The Regional Director, West Africa AGRA, Fadel Ndiame, has predicted of food insecurity in Ghana if government fails to fully implement policies to boost agriculture production in the country.
Mr. Ndiame believes Ghana possesses adequate policies outlining the framework to develop the agricultural sector but fears more work has to be done with regards to enhancing private sector participation to improve food production.
He spoke to Citi News on the side of the launch of the Africa Agribusiness Network in Accra,
“Ghana has all the chances, you have the scientific knowledge, the technology is available in the country and in the region, there is a local demand for the produce, I think the next step is to make sure that we promote and facilitate this Public Private Partnership, so we have all the reason to believe that it can happen,” he stated.
Commenting on whether or not the country could meet the objectives of the Malabo Declaration, Mr. Ndiame impressed upon government to put in place systems to reduce the country’s increased imports.
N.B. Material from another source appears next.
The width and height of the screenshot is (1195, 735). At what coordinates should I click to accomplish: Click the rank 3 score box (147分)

“If your local production is more expensive, then you cannot be competitive in the market, so the key to that is to make sure that you create the condition; technology is available for farmers to have access to it, to have access to finance. If you have a surplus to be able to sell it either in the country or for exports; this is why what governments do is crucial,” he said.
Chartered by the African Union in 2014, the Malabo Declaration aims at ending hunger on the African continent and as well half the levels of post-harvest losses by 2025. Ghana, like other member states of the AU have commenced processes that will enable them meet the 2025 deadline.
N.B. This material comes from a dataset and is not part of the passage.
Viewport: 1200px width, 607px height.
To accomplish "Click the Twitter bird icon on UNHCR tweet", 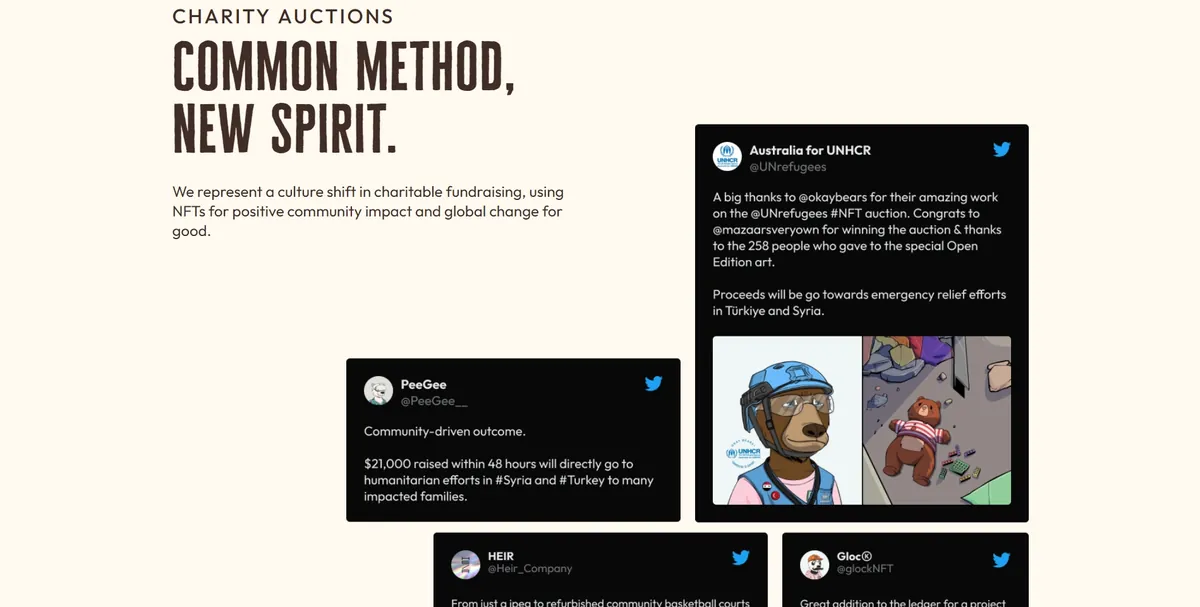I will [1001, 150].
Meanwhile Project Director of the Association of African Business Schools Agribusiness Consortium, Dinah Hanson has advocated new technologies to give value to agricultural produce and ensure increased access to funding by small holder farmers.
“We need to make sure that there are other things that are needed to be put in place like insurance, like irrigation, infrastructure development and so on because it is a whole system that needs to work to enable this happen,” she stated.
According to her, the overreliance on rain fed agriculture in Ghana has aggravated the challenges in securing funding for agriculture because of the high risks it poses to financial institutions.
“…If we are not able to guarantee your supply and be able to predict your quantities, we don’t have insurance in place for when the weather doesn’t come what do you do, is the farmer going to be covered because of the weather changes and we are not able to develop our irrigation, it will be very difficult to really be able to get that finance.”